What’s the new book about? Well, like “Seinfeld,” it’s about everything and nothing. The protagonists, the Garretts, are a middle-class nuclear family from the Baltimore area. In the late 1950s, Dad runs a hardware store, Mom takes up painting. The two daughters are teens who are as different as night and day. The little brother plays with toy figurines which he calls “veterinarians.”
The story follows the younger family members as they suffer the pangs of adolescent love, go off to college, and have children of their own. Dad and Mom grow old and quietly grow apart, as Mom discovers “there’s a time for family life and then there’s a time for a something else life.” She moves into a studio of her own to paint. Dad, who is as old-school as they come, is dumbfounded.

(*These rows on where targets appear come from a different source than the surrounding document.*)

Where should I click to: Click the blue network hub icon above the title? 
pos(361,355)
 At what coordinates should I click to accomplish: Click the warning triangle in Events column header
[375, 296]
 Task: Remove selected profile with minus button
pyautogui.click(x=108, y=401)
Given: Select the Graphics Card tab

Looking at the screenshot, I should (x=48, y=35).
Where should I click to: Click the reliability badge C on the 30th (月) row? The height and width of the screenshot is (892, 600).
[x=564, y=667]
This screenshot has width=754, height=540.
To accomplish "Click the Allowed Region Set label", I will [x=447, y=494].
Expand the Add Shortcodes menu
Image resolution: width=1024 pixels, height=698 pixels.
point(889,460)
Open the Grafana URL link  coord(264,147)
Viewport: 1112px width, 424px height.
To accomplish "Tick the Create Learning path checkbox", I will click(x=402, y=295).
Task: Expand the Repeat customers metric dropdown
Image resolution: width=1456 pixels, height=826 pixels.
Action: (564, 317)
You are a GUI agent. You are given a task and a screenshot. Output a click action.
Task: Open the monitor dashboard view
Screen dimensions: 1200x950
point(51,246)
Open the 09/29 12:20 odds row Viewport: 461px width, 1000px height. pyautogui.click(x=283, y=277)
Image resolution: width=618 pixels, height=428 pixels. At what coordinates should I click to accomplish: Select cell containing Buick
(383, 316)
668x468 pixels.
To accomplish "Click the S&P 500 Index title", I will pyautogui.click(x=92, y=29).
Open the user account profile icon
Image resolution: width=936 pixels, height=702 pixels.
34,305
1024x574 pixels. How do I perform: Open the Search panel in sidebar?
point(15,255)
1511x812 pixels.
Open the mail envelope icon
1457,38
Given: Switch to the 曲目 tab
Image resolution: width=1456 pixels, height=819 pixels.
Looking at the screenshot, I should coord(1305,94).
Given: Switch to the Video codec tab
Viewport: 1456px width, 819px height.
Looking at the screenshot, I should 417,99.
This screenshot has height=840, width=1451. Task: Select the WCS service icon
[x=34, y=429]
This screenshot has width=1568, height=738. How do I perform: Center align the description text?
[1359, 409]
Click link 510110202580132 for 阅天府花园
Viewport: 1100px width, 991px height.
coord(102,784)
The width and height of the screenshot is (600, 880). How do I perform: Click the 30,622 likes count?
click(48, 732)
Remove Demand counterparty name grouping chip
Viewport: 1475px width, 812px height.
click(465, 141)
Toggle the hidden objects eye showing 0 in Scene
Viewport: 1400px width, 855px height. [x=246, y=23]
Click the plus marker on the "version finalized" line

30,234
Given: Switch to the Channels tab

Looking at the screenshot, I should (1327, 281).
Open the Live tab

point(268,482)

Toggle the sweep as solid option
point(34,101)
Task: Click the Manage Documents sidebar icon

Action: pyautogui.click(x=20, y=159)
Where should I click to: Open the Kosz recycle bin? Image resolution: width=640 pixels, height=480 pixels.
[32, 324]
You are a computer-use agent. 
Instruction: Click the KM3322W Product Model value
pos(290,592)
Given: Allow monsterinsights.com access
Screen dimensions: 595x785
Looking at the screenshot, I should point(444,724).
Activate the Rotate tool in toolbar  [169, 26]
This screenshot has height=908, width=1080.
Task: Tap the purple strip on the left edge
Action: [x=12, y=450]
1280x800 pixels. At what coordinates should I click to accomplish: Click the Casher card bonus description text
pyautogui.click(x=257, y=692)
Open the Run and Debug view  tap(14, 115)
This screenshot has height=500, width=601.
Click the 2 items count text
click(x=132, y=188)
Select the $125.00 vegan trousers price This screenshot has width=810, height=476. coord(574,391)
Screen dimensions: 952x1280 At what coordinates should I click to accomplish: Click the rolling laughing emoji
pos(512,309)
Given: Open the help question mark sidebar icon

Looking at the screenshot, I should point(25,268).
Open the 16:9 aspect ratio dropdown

While the family members occasionally reunite for important occasions, they really don’t like one another. But as an in-law points out, they are like a “French braid,” a hairstyle worn by little girls—tightly braided strands of hair that when loosened are still full of knots and tangles. As a family member then observes, “Well, that’s how families work, too. You think you’re free of them, but you’re never really free; the ripples are crimped in forever.”
This is a wonderful book that’s blessedly free of murders, clichés, and snark. And while it’s not Tyler’s most exciting novel, who cares? Tyler has been praised for her elevation of everyday life into art by no less than John Updike and Joyce Carol Oates, as well as her fastidious character development. “I do make a point of writing down every imaginable facet of my characters before I begin a book, trying to get to know them so I can figure out how they'll react in any situation,” she has said. “My reason for writing now is to live lives other than my own, and I do that by burrowing deeper and deeper…till I reach the center of those lives." Boom.
Those of you who love Anne Tyler like I do will devour “French Braid” faster than a bucket of crabs washed down with some Natty Bo’s. As a Baltimorean waitress might might ask you, “So whatcha waiting for, hon?”
Ms Tyler is a great writer. Thanks for the promotion!
Sounds quite interesting. Thanks, will give it a whirl!!!!